2-氧-α-D-葡萄糖基-L-抗坏血酸(AA-2G)是VC和葡萄糖基利用糖基转移酶的转糖基作用形成的缩合物,葡萄糖基以α-1,4糖苷键接于L-抗坏血酸的C2上,取代了原有的羟基。由于葡萄糖基的掩蔽作用,AA-2G不易氧化降解,在各种水溶液中均有良好的稳定性,是一种良好的VC替代品。
AA-2G的用途广泛,可应用在化妆品、食品、医疗保健等领域。最常见的是在化妆品领域的应用,它的美白效果显著,可以直接排出表皮层中已经形成的黑色素,作为一种附加成分已被投入商业化妆品的生产中。AA-2G能够有效地促进成纤维细胞合成胶原蛋白,缓解细胞氧化及细胞衰老,因而在维持皮肤弹性和延缓皮肤衰老方面起到重要作用。由于AA-2G进入人体后在可被缓慢分解成VC与D-葡萄糖,能持续提供VC,因此可添加到食品及饮品中作为抗氧化剂、VC补充剂等。
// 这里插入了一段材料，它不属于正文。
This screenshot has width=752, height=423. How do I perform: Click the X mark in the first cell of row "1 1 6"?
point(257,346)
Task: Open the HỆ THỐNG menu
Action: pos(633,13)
在医疗保健方面,AA-2G能够促进B细胞分化成浆细胞,延缓其死亡时间,加强B细胞在体液免疫中的作用。
发明内容
本发明要解决的技术问题在于提供一种海洋微生物酶法制备AA-2G的方法。本发明方法利用海洋微生物菌株Y112产的环糊精葡萄糖基转移酶(α-CGTase)转化VC合成AA-2G,通过优化反应条件,使AA-2G产量达到较高水平。
本发明是通过如下技术方案来实现的:
一种海洋微生物酶法制备AA-2G的方法,其特征在于包括下列步骤:
⑴在VC和β-CD混合液中加入Na2SO3作为抗氧化剂,其中混合液中VC和β-CD质量比为1:1,VC和β-CD的浓度均为56.81g/L,抗氧化剂的浓度为10%(g/ml);
⑵取步骤⑴的水溶液调整pH为9后,添加海洋微生物菌株Y112产生的α-CGTase于水溶液中,添加量为90U/gβ-CD;
⑶取步骤⑵的水溶液置于振荡器进行反应,温度设定为35℃,反应时间为24小时,既得AA-2G水溶液。
本发明与现有技术相比的有益效果:
本发明通过转化VC制备AA-2G响应面设计优化方法,得到AA-2G产量对酶添加量A、反应体系pH B和底物浓度C二次多项回归方程为:Y=10.25-0.99A-0.41B+2.06C-0.90AB+0.74AC+1.60BC-2.18A2-2.02B2-3.01C2,利用软件分析得到最大响应值时A、B、C对应的值即为最佳实验条件。利用所述实验条件对α-CGTase转化VC制备AA-2G,获得了较高的AA-2G产量,可以达到10.67g/L,该方法工艺简单,快速效果好,用来转化VC制备AA-2G有效、可靠、经济。
附图说明
图1转化时间对合成AA-2G的影响;
图2温度对合成AA-2G的影响;
图3pH对合成AA-2G的影响;
图4底物浓度对合成AA-2G的影响;
图5底物配比对合成AA-2G的影响;
图6加酶量对合成AA-2G的影响;
具体实施方式
下面通过实施例结合附图来对本发明的技术方案作进一步解释,但本发的保护范围不受实施例任何形式上限制。
实施例
一种筛选影响海洋微生物酶法制备2-氧-α-D-葡萄糖基-L-抗坏血酸的方法,具体方法如下:
⑴转化时间单因素实验:在反应容器中加入终浓度均为50g/L的VC和β-CD各1mL作为底物,以及0.2gNa2SO3作为抗氧化剂,调节pH至9,按照100U/gβ-CD的比例加入α-CGTase,在35℃,pH9,150r/min的条件下,分别反应6h,12h,18h,24h,36h,42h,48h。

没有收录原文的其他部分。